Check each line of the entries for the string "height". Report only how many lines have it.

=== Begin Enclosure ===

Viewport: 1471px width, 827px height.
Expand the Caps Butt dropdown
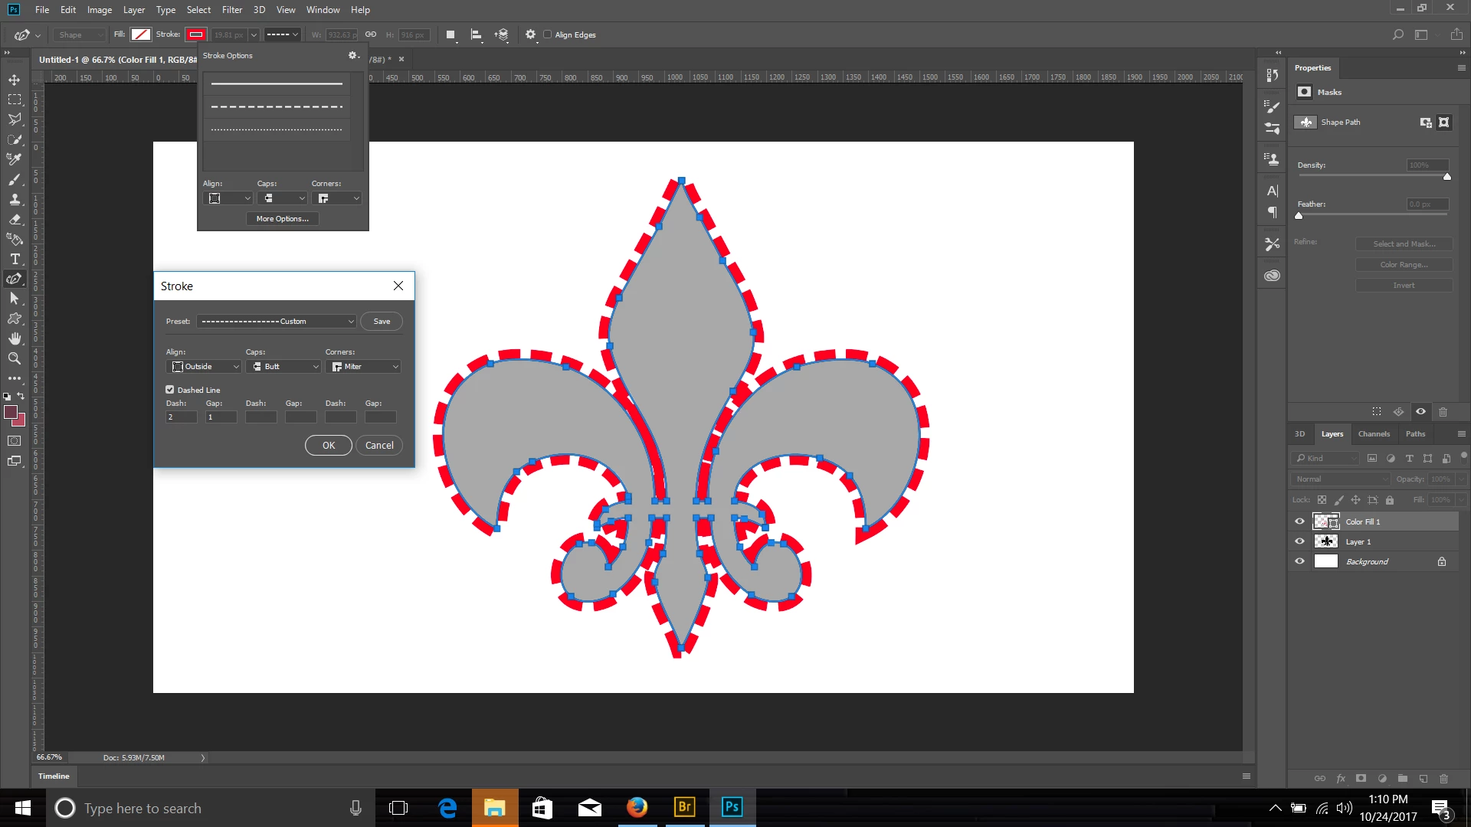click(283, 367)
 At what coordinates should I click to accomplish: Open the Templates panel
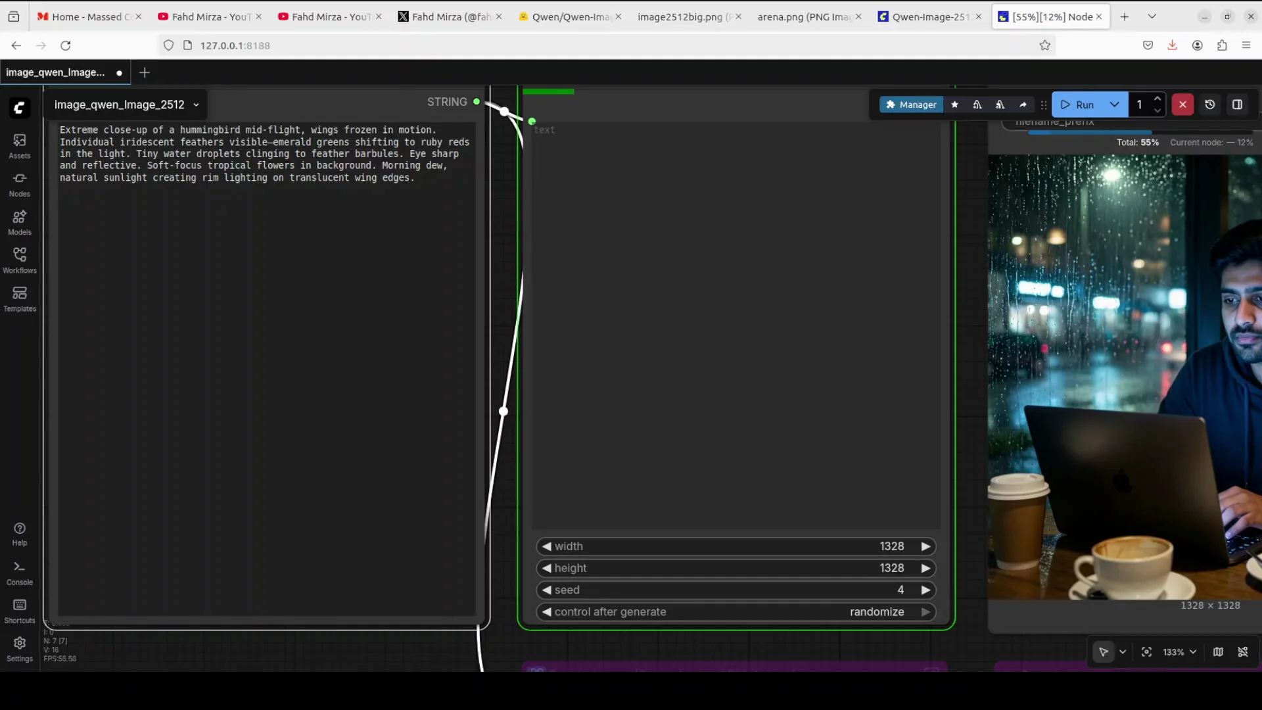(19, 298)
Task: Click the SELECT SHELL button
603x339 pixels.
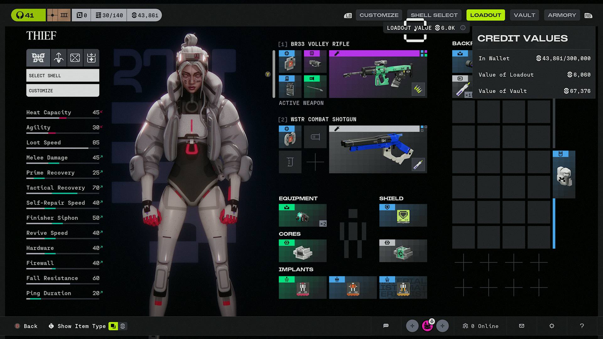Action: 62,75

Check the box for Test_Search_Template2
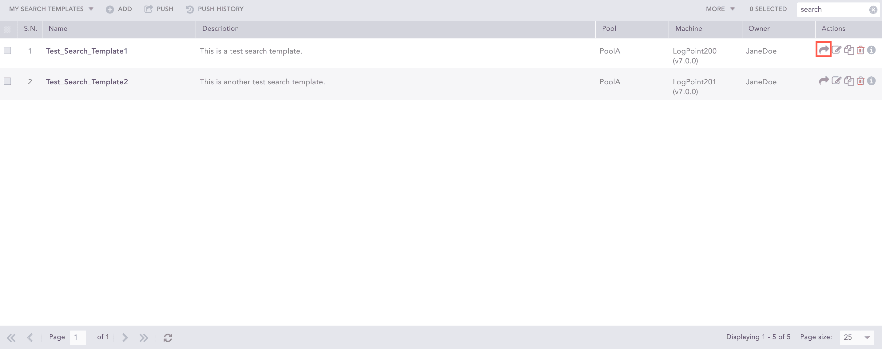point(8,81)
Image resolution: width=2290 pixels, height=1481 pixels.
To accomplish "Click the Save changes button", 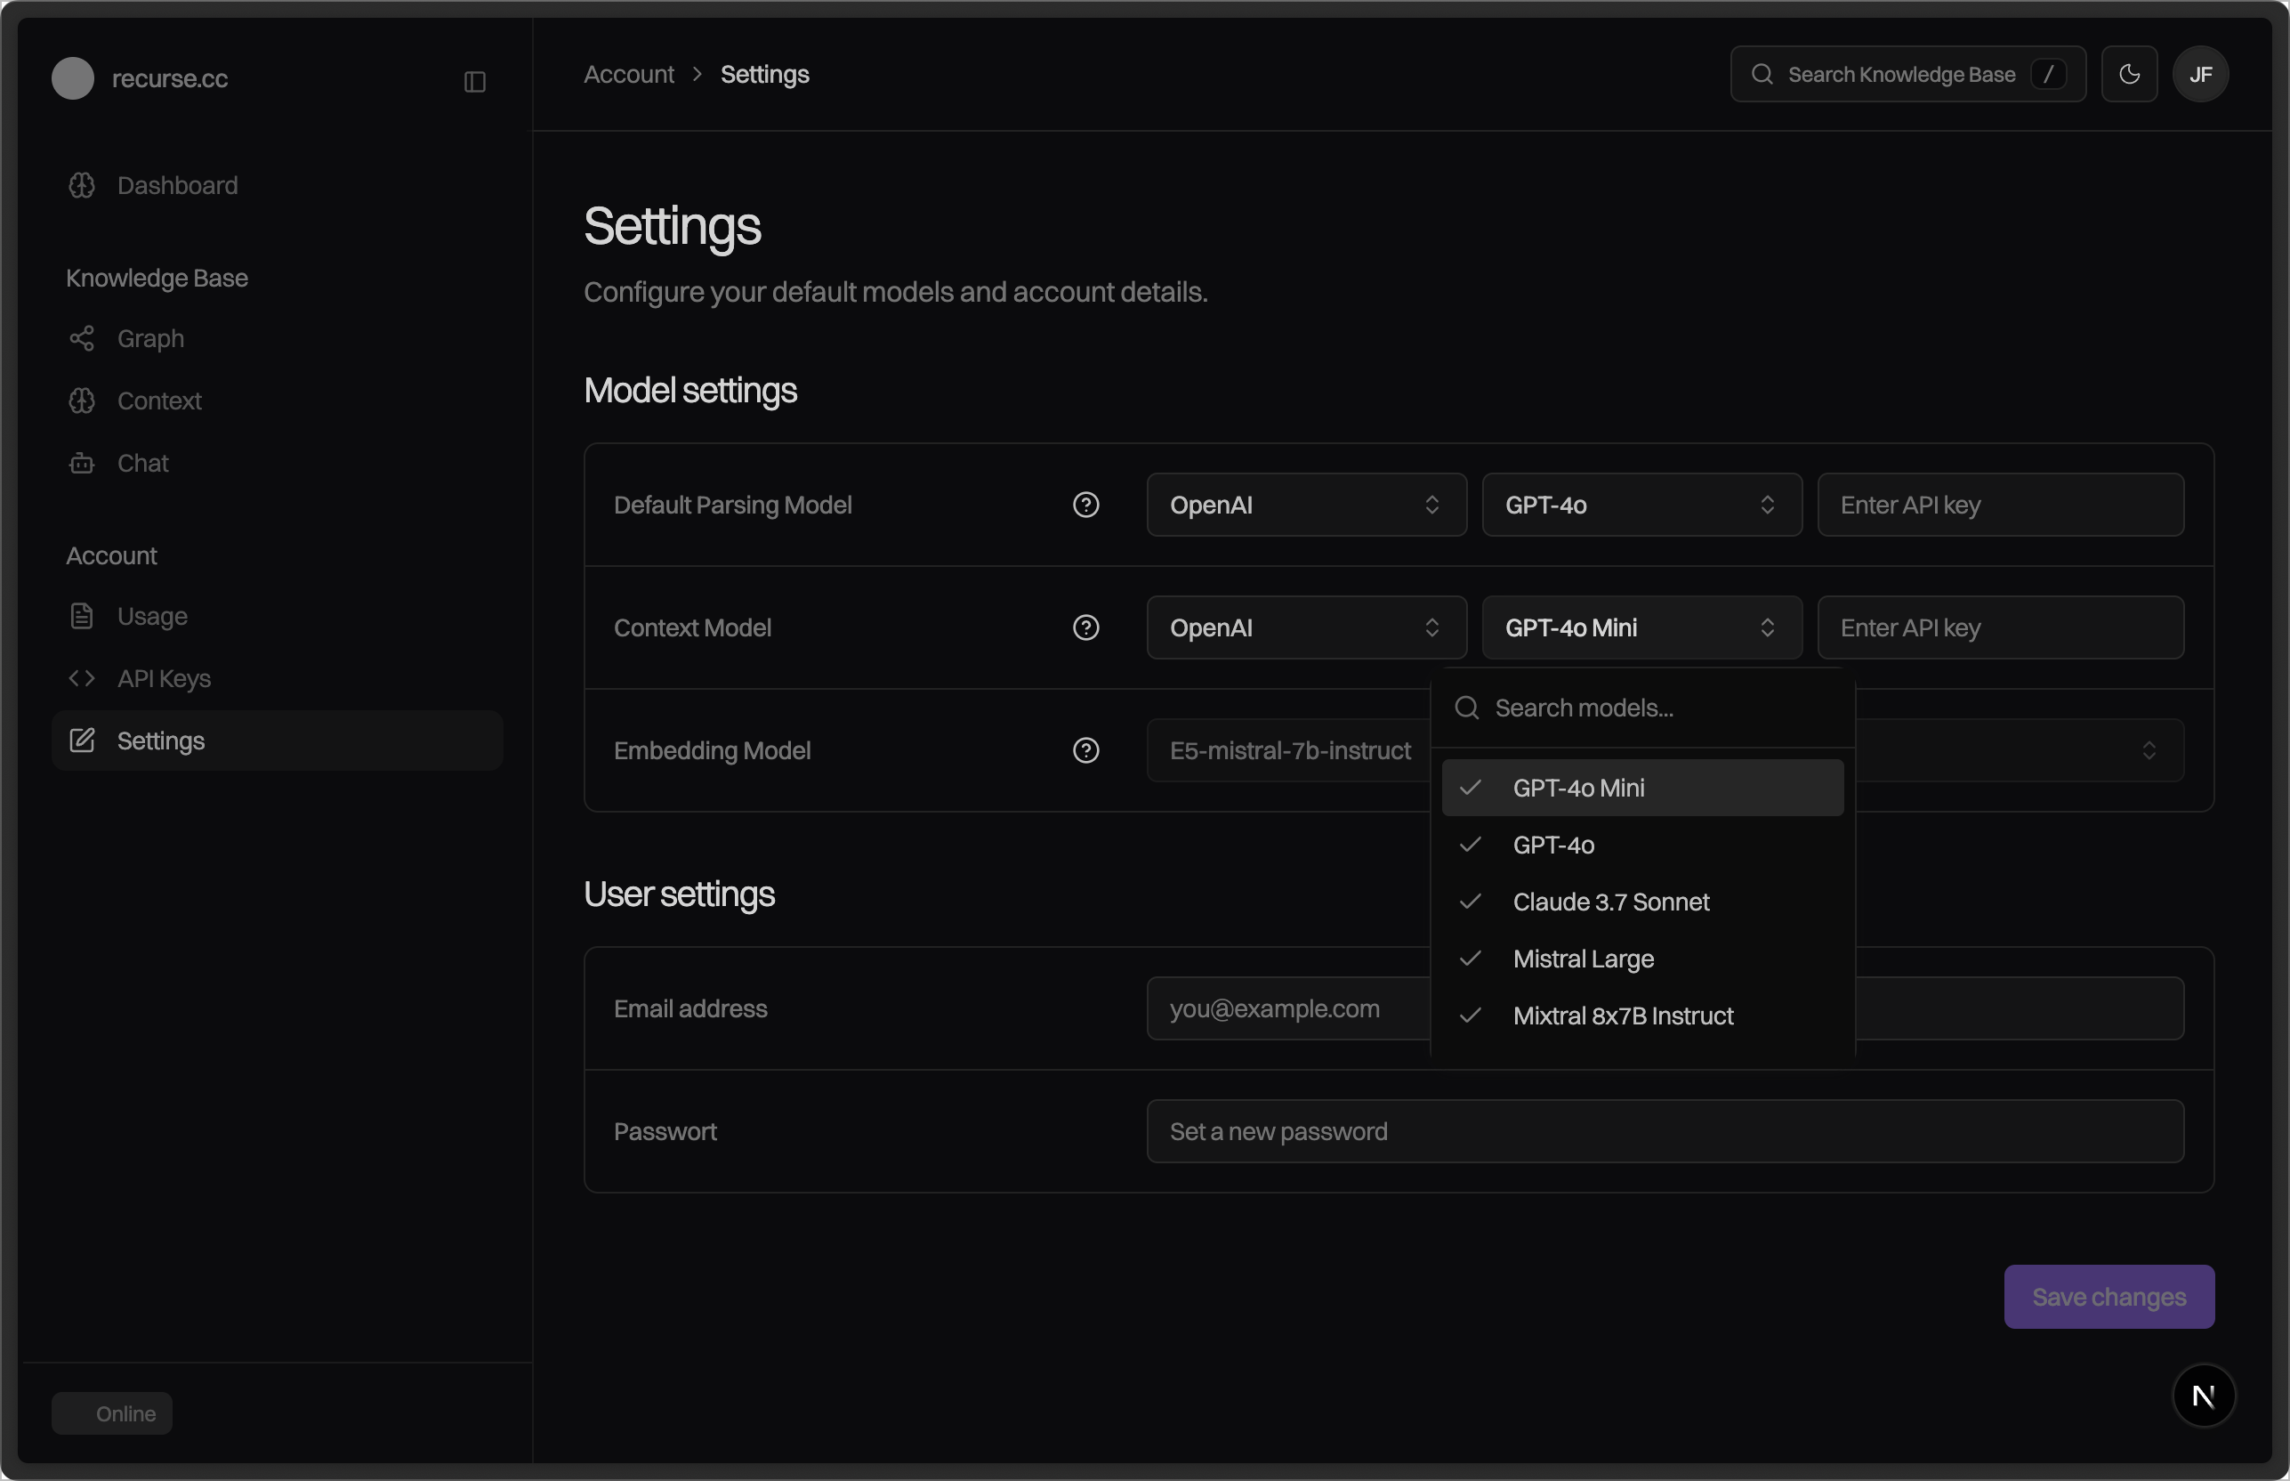I will (x=2108, y=1297).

=== End Enclosure ===

RESULT BELOW –
2